_Task directions_.
Locate every line in the material below that contains the string "Polyresin". Copy each of those lines.

_Saved data entries_.
****************************************
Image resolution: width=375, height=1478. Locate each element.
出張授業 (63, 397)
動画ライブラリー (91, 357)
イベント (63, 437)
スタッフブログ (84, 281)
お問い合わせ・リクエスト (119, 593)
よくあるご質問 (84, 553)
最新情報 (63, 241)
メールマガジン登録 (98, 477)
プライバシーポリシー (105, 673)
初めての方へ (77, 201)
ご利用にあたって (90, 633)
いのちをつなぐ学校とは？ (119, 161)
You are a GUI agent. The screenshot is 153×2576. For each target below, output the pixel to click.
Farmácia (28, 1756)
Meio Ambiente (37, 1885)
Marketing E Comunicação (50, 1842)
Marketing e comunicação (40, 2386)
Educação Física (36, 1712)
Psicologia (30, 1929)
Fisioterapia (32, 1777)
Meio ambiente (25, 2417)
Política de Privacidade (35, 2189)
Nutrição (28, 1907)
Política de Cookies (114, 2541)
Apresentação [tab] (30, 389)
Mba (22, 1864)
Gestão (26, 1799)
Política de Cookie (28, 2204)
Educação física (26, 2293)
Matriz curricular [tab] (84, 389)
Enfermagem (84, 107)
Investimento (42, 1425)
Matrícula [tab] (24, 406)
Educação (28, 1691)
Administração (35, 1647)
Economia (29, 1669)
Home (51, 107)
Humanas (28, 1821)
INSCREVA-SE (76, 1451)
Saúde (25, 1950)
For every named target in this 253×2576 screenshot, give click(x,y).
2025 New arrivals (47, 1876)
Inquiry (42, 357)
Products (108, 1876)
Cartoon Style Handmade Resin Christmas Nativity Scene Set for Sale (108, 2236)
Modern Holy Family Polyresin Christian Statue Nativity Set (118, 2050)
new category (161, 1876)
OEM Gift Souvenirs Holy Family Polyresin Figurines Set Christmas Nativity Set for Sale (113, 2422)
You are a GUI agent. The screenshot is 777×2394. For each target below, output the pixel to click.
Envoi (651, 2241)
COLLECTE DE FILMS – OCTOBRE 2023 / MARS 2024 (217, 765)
****************************************
_Solution_.
Modern Holy Family Polyresin Christian Statue Nativity Set (118, 2050)
OEM Gift Souvenirs Holy Family Polyresin Figurines Set Christmas Nativity Set for Sale (113, 2422)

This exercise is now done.